Tip: Pair the CCoE with centralized platforms (for consistency and cost control) plus sandbox spaces (to keep innovation fast), and apply least‑privilege access throughout.

See: Building a Center of Excellence for AI: A Strategic Roadmap for Enterprise Adoption.

The AI-native web: NLWeb, llms.txt, and semantic search

AI is changing how we navigate websites and data. Instead of clicking through menus and forms, we’ll increasingly describe what we want in natural language. Sites and apps will respond by resolving intent, pulling the right data, and assembling answers with sources. Three related ideas are emerging that make this possible:

Semantic search (and why it matters)

Traditional search matches exact words. Semantic search matches meaning using embeddings (numeric representations of text, images, or other data). This lets users ask questions in their own words and still find the right content. In practice, semantic search powers Retrieval‑Augmented Generation (RAG), site search that understands synonyms and context, and cross‑type discovery (e.g., “the video that explains streaming tokens”).

NLWeb (natural-language web)

NLWeb refers to patterns that make the web conversational by default. Pages expose capabilities (search, lookup, actions) as structured affordances that AI agents can call. Content is organized as artifacts with clear identifiers and metadata. Users ask for outcomes (“Find the latest pricing and compare to last quarter”), and the site resolves the request through tools and data rather than forcing step‑by‑step navigation.

What changes:

Interfaces become intent‑first rather than page‑first
Sites describe actions and data in machine‑readable ways so agents can help
Results include sources, links, and artifacts you can reuse
NLWeb becomes to MCP/A2A what HTML is to HTTP - the semantic layer for agent-web communication

Implementation Details: NLWeb is an open-source framework that simplifies building conversational interfaces for websites. It natively supports MCP (Model Context Protocol) and leverages Schema.org and RSS formats used by over 100 million websites. The GitHub repository provides a Python implementation with comprehensive documentation, featuring REST API protocols, LLM connectors, and support for major vector stores (Qdrant, Azure AI Search, Elasticsearch, Postgres).

llms.txt

Like robots.txt for crawlers, llms.txt is a simple convention that tells AI systems how to use your content. You publish a text or markdown file at a predictable path with guidance for large language models: what content is allowed, preferred source files, update cadence, and licensing. This helps AI systems find authoritative content and respect usage rules.

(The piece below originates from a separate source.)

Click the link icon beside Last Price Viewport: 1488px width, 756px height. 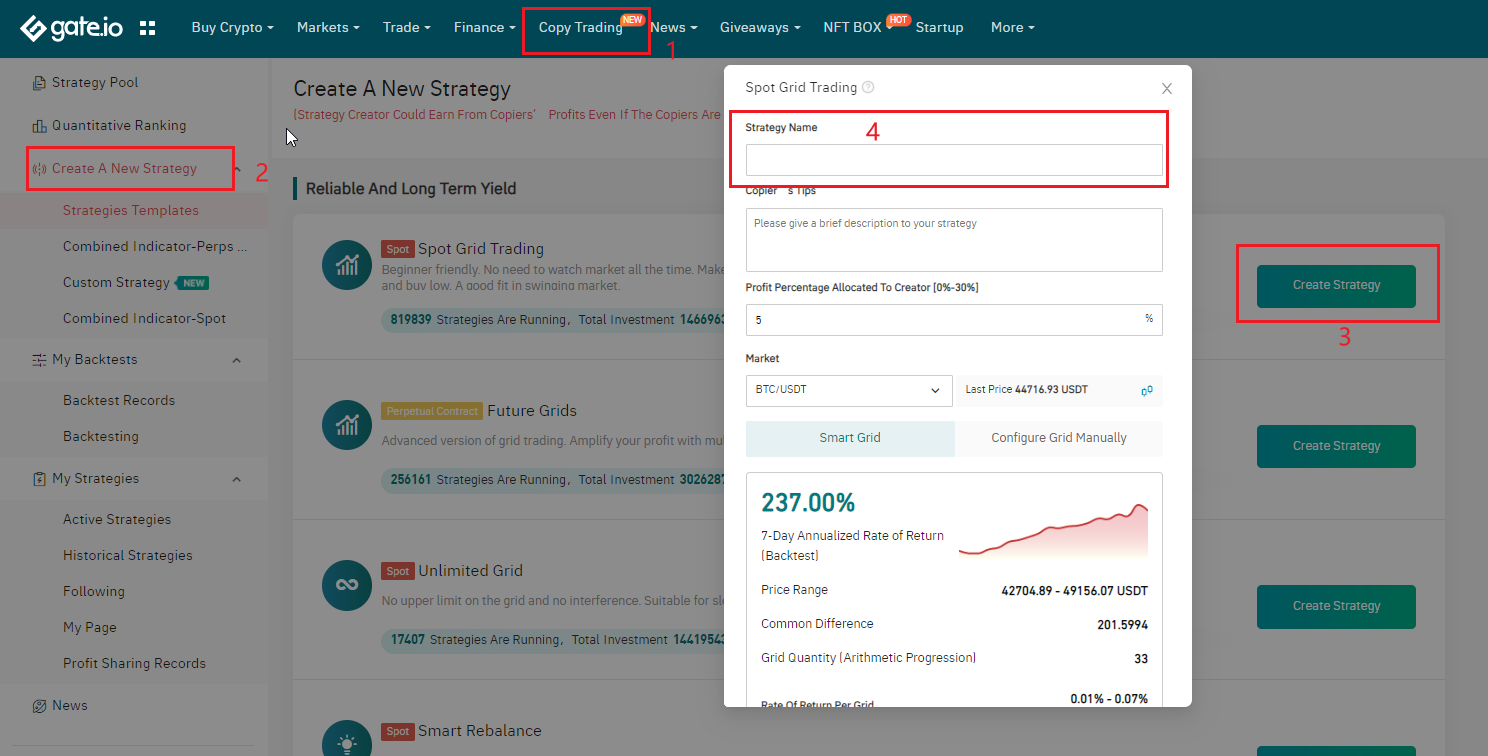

Spec and guidance: llms.txt
Example: GoFastMCP llms.txt

The bottom line: AI turns websites and data stores into conversational surfaces. By adding llms.txt, semantic search, and you make your content discoverable to both people and agents and easier to cite and reuse.

Inspiration

What can you actually build with AI? Beyond the corporate feature lists, here’s what developers are creating right now, and what you could build next.

Where You Find AI Today

AI isn’t just in dedicated “AI apps.” It’s embedded everywhere you already work and live. Understanding where AI appears helps you recognize opportunities to leverage it in your own projects.

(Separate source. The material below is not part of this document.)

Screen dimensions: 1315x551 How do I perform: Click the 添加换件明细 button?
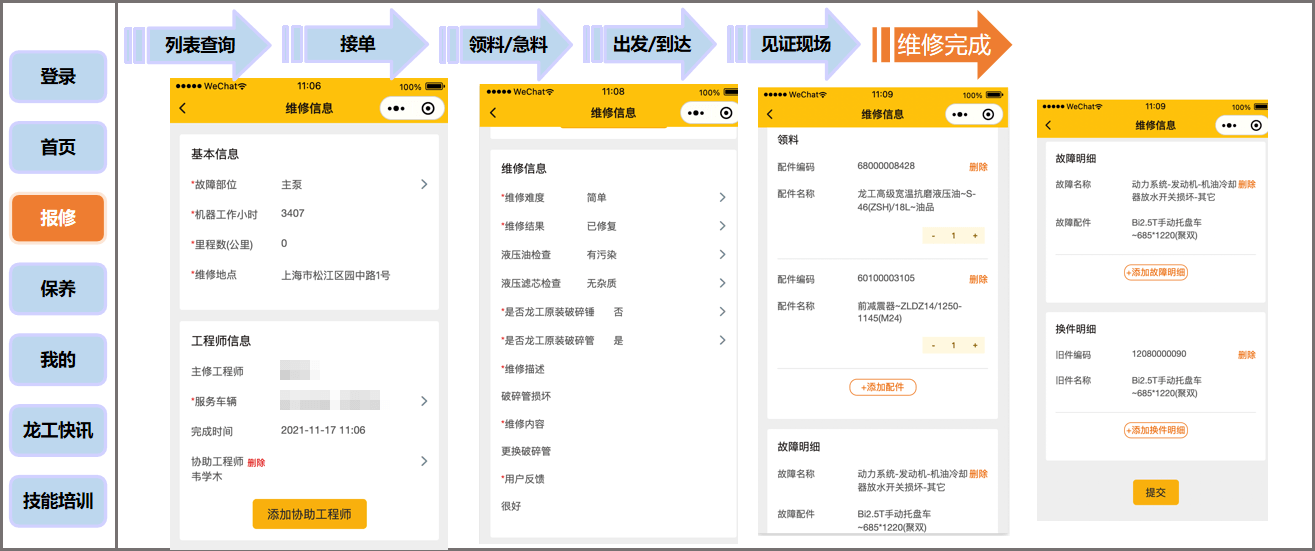tap(1156, 430)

In Your Development Workflow Your code editor probably already has AI. GitHub Copilot suggests code as you type. Chat interfaces help debug problems. Your pull requests get AI-generated summaries. Testing tools create test cases automatically. This isn’t the future. It’s happening now in your IDE.

In Everyday Software Your email client drafts responses. Your browser summarizes articles. Your phone transcribes voicemails. Your photo app organizes pictures by faces and locations. Your music app creates playlists based on your mood. Each of these started as separate AI research projects that became invisible features.

In Business Applications CRM systems score leads automatically. Accounting software categorizes expenses. Project management tools estimate completion times. HR platforms screen resumes. Customer service platforms route inquiries. The AI runs in the background, making existing workflows smarter.

Behind the Scenes Search engines understand natural language queries. Translation services work in real-time. Navigation apps predict traffic patterns. Streaming services recommend content. Social media platforms detect harmful content. E-commerce sites personalize shopping experiences. The AI infrastructure is invisible but essential.

What This Means for Builders AI success comes from integration, not replacement. The most useful AI applications enhance existing workflows rather than creating entirely new ones. People don’t want to “use AI.” They want to accomplish their goals faster and better.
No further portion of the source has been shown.